-- PROBLEM DESCRIPTION --
Your answer should be the exact lines of the data below from the one containing "Task: Open Joao Fonseca player profile" through the one containing "You are a computer-use agent. Viewport: 930px"; please include nothing else.

-- MATERIAL PROVIDED --
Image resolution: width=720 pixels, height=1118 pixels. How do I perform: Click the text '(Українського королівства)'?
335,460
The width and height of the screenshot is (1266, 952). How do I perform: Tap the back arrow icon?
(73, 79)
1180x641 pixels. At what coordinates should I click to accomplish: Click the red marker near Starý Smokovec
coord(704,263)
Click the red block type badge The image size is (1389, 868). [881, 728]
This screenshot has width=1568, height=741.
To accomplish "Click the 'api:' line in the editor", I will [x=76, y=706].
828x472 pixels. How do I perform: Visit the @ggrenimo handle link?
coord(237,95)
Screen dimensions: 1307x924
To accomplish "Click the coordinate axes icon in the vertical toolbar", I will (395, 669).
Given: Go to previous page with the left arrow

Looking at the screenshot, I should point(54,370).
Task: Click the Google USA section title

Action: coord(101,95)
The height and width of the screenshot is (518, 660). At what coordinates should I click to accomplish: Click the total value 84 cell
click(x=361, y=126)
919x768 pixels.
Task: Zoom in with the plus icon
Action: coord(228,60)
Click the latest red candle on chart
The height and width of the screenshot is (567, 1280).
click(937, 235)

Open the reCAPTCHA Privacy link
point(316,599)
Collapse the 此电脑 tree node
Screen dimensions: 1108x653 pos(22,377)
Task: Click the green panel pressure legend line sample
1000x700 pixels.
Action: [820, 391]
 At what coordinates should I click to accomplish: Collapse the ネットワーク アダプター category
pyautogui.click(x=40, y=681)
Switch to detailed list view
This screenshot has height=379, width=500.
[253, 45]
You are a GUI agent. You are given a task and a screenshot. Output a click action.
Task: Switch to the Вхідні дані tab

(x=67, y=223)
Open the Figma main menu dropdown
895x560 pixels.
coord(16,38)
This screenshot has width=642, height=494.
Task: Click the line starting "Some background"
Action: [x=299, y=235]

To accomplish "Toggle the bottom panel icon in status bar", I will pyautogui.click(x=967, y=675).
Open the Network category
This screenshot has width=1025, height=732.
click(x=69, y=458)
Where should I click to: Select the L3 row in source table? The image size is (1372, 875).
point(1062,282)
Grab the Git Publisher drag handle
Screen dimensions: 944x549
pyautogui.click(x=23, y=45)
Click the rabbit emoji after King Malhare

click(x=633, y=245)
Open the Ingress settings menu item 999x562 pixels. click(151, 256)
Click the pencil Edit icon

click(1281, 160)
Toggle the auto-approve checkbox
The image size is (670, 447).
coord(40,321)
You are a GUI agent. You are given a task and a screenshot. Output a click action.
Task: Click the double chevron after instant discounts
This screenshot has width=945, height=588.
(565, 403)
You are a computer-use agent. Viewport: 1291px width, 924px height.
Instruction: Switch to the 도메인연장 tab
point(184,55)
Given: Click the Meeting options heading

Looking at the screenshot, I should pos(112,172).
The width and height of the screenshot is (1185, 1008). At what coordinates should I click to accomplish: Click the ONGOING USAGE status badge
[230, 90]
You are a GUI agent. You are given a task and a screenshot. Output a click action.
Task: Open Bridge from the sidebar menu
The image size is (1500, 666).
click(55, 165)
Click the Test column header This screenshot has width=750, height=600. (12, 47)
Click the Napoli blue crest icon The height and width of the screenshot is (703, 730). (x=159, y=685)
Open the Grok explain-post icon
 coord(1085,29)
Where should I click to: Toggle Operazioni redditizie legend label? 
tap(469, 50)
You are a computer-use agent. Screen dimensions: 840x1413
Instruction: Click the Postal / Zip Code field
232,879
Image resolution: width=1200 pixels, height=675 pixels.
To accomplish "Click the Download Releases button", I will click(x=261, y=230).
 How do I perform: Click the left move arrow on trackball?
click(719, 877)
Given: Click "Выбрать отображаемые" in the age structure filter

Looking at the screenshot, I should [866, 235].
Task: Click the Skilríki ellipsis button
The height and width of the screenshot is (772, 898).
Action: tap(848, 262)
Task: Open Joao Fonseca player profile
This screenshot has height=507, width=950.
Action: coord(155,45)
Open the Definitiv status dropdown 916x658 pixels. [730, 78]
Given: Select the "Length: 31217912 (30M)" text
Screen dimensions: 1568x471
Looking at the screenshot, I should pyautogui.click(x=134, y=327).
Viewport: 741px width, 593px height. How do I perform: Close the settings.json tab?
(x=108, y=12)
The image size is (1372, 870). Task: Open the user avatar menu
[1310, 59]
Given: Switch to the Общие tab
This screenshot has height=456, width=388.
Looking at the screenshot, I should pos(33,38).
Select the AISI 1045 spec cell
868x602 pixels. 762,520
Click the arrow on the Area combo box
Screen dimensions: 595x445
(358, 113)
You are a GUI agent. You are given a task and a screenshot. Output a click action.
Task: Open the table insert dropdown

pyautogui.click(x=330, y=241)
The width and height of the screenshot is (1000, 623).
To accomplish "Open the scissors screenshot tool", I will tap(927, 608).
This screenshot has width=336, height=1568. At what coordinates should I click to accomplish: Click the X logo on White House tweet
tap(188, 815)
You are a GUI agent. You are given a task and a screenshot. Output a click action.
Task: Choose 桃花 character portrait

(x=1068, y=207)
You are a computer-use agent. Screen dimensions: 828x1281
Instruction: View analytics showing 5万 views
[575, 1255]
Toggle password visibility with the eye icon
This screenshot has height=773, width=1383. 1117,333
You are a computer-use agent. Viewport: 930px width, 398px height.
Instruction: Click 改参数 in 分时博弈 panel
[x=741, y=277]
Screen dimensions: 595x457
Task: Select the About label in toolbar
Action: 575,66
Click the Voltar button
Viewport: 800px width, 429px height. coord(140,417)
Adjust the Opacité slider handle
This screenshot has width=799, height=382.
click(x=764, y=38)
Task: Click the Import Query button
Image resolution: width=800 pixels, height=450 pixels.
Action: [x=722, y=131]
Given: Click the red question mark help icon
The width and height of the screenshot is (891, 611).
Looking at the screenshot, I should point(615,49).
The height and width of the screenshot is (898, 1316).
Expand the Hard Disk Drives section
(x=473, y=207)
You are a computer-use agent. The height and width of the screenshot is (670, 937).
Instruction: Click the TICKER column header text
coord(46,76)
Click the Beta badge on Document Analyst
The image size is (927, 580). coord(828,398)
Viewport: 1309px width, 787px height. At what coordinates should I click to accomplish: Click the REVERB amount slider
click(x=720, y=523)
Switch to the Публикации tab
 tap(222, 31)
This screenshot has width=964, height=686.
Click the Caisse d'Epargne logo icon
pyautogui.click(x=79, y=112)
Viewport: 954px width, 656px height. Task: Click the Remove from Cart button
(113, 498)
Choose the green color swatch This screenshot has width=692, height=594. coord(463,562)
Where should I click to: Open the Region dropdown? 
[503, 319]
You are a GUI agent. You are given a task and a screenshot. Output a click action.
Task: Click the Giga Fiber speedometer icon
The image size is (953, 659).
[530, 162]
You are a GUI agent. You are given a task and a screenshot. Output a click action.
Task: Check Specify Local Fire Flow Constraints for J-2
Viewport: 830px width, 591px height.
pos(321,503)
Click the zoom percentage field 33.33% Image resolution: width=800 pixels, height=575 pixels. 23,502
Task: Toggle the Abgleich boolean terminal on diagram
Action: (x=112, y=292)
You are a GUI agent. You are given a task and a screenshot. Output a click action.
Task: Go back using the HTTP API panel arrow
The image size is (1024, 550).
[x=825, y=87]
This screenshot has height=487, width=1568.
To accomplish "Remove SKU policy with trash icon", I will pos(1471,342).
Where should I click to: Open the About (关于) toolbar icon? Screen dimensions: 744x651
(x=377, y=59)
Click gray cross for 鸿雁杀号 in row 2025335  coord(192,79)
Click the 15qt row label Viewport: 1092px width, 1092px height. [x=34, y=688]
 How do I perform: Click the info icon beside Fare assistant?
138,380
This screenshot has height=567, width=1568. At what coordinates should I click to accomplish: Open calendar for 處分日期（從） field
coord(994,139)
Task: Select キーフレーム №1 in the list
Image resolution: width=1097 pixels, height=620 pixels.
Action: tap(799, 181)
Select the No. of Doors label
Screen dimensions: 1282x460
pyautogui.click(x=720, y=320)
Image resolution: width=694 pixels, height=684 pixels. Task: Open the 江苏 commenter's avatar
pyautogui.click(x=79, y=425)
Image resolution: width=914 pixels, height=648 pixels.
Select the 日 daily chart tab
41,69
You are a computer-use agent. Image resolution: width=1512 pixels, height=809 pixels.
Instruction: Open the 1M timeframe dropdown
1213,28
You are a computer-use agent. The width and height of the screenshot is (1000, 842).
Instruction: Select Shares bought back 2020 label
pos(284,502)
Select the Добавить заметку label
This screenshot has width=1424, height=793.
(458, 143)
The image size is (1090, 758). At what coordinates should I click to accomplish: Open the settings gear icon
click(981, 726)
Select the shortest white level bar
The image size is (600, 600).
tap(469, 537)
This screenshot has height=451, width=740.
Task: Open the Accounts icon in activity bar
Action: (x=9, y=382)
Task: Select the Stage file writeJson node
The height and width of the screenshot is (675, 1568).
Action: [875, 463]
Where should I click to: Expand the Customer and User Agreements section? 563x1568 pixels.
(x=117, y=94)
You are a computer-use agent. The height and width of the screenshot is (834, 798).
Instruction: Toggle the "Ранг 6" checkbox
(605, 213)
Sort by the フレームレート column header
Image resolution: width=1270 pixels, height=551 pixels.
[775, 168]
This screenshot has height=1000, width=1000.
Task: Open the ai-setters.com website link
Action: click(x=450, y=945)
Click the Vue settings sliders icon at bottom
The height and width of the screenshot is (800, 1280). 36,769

-- SOLVED PROBLEM --
Task: Open Joao Fonseca player profile
This screenshot has height=507, width=950.
Action: coord(155,45)
Open the Definitiv status dropdown 916x658 pixels. [730, 78]
Given: Select the "Length: 31217912 (30M)" text
Screen dimensions: 1568x471
Looking at the screenshot, I should pyautogui.click(x=134, y=327).
Viewport: 741px width, 593px height. How do I perform: Close the settings.json tab?
(x=108, y=12)
The image size is (1372, 870). Task: Open the user avatar menu
[1310, 59]
Given: Switch to the Общие tab
This screenshot has height=456, width=388.
Looking at the screenshot, I should pos(33,38).
Select the AISI 1045 spec cell
868x602 pixels. 762,520
Click the arrow on the Area combo box
Screen dimensions: 595x445
(358, 113)
You are a GUI agent. You are given a task and a screenshot. Output a click action.
Task: Open the table insert dropdown

pyautogui.click(x=330, y=241)
The width and height of the screenshot is (1000, 623).
To accomplish "Open the scissors screenshot tool", I will tap(927, 608).
This screenshot has width=336, height=1568. At what coordinates should I click to accomplish: Click the X logo on White House tweet
tap(188, 815)
You are a GUI agent. You are given a task and a screenshot. Output a click action.
Task: Choose 桃花 character portrait

(x=1068, y=207)
You are a computer-use agent. Screen dimensions: 828x1281
Instruction: View analytics showing 5万 views
[575, 1255]
Toggle password visibility with the eye icon
This screenshot has height=773, width=1383. 1117,333
You are a computer-use agent. Viewport: 930px width, 398px height.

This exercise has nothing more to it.